Domingo, 17 de Diciembre de 2017
14:49 CET.
Opinión

Carne vacuna y oposición política

Tras la excarcelación y expatriación rumbo a España de algunas decenas de presos políticos con la mediación de la Iglesia Católica y Madrid, en Cuba no cesan las detenciones ni el acoso a opositores al régimen. Esa es la cara visible de las violaciones de derechos humanos y de violencia oficial ejercida contra los cubanos, pero ¿acaso es la única?

"La formación de mentes dóciles conlleva métodos de violencia que, aunque menos evidentes, son más frecuentes, pudiéramos decir cotidianos, para obligar a la gente a hacer lo que no desean ni es de su agrado. Son formas indirectas de presión sobre la conciencia humana, utilizando medios masivos de información y cultura, que es lo que los entendidos llamamos violencia psicológica o violencia simbólica", dice un especialista en comunicación entrevistado para este reportaje.

"El producto final es el miedo", añade. Y ese miedo es aplicado selectivamente, sobre ciertos puntos álgidos de la sociedad, mientras son pasados por alto otros.

Conocida es la pobreza del pueblo cubano. En un país con pastos y agua suficientes, apenas existe ganado para alimentar al ciudadano de a pie. El sacrificio de reses a manos de particulares, que son quienes mayor cantidad de ganado poseen, está prohibido y sancionado por leyes severísimas. Entretanto, las mejores reses son sacrificadas en Cuba para alimentar turistas y elegidos, y no precisamente a la clase trabajadora, a la cual cada día se le exige producir más.

"Compare la figura de no pocos jefes con la de la gente de la calle y pregúntese con qué se alimentan unos y otros", dice un exempleado de un matadero, quien durante mucho tiempo, mientras despachaba toneladas de piltrafas molidas con soya destinadas a la población, daba salida también a asignaciones especiales de carne bajo el renglón de "Para Organismos".

Tan incongruente política económica ha disparado el mercado negro en Cuba, exacerbado ahora por la crisis financiera global. Según fuentes oficiales, solo en Las Tunas entre enero y agosto de 2011 se han producido 568 robos de ganado más que en igual período del pasado año.

Ante la ineptitud policial y jurídica, el Gobierno ha echado mano a la prensa para intentar desestimular la compra de carne robada, en un país donde no se vende carne en las carnicerías (estatales). Según el semanario 26, órgano del Comité Provincial del Partido Comunista en Las Tunas, en su edición impresa del pasado 9 de septiembre —bien se guardaron de publicarlo en su edición digital—, la provincia ya ha perdido más de 5,5 millones de pesos por robo de ganado.

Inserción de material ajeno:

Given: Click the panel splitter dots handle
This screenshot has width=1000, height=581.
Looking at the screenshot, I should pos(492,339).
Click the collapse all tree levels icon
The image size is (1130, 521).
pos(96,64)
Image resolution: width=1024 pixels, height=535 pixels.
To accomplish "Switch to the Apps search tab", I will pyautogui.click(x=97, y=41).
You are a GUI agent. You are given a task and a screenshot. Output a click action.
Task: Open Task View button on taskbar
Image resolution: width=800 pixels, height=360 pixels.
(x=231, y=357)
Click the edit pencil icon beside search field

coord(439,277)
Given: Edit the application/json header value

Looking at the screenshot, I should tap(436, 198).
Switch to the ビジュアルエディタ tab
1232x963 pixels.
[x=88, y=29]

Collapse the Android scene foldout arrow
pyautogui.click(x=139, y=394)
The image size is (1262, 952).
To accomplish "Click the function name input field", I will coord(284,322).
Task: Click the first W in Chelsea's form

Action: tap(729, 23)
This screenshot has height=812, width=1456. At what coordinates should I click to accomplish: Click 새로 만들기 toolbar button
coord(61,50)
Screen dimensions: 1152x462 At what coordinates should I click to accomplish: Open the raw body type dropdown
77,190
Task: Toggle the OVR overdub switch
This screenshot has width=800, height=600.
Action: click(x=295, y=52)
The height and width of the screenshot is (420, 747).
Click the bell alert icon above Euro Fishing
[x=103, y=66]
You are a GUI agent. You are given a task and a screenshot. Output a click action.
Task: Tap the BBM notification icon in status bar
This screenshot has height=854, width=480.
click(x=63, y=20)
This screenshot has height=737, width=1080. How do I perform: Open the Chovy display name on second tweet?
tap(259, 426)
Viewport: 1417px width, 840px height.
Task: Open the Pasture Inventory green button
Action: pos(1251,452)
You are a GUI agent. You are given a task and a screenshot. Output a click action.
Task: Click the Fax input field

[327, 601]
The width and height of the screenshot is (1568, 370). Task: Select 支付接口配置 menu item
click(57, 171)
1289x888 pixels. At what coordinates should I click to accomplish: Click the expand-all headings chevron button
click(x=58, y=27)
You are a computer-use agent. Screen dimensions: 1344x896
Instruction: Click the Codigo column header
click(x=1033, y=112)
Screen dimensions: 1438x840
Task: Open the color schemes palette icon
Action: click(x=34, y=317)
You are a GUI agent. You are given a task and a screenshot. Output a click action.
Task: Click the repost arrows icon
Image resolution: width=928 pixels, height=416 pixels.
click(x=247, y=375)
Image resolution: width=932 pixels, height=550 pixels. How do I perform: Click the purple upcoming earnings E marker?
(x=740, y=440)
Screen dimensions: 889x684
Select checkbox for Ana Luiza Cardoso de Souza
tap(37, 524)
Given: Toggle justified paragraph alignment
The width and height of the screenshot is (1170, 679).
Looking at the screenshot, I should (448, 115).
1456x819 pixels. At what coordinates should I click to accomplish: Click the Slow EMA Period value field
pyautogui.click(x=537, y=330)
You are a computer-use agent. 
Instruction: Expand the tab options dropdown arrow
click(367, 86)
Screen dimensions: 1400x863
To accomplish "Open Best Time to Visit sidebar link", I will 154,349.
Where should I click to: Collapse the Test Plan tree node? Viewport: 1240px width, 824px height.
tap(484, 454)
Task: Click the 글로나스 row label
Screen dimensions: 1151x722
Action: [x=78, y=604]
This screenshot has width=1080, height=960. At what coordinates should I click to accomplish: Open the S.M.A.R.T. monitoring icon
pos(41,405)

La prensa empieza entonces a fomentar el miedo entre la población. Se "exhorta a la población a no consumir la carne de res de procedencia desconocida, pues los malhechores lo mismo roban animales sanos que enfermos y los matan en los montes sin medidas higiénicas, por lo que el peligro de enfermar aumenta". Sin comentarios.

Los cientos de miles de cabras, carneros, cerdos y gallinas robados a los campesinos, sacrificados y vendidos en el mercado negro, al parecer, no enferman. Enferma la carne de vaca, cuya compra está tipificada como delito en el Código Penal.

Ese mismo sentido de la justicia suele perdonar las alteraciones del orden público que puedan constituir las peleas de perros, las peleas de gallos finos y las apuestas de jugadores. Éstas no merecen atención policial ni jurídica, aunque están conceptuadas como delitos. Porque, ¿cuántos camorristas han sido conducidos o instruidos de cargos en lo que va de año?

A diferencia, una cuidadosa atención, valga decir acometividad policial y judicial, va dirigida a quienes, no dejándose apabullar por la violencia oficial, hacen valer sus derechos, ya sea gritando la palabra "Libertad" o escribiendo un artículo periodístico. Estos sí que pueden ser conducidos a la cárcel. Estos sí que se ven enfrentados a la justicia.

Esta es Cuba, la del terror de Estado disfrazado de bondad, donde policía y justicia tienen sus caprichos, y buena parte del miedo que provocan viene del azar y de lo inesperado. Pero una cosa está, al parecer, clara: oposición política y carne vacuna, no.

"¿Quiere una prueba del miedo que constituye nuestra sociedad?", pregunta el experto en comunicación social consultado.

Y agrega: "La mejor prueba es que, antes de contestar a sus preguntas, le pido que no divulgue mi nombre".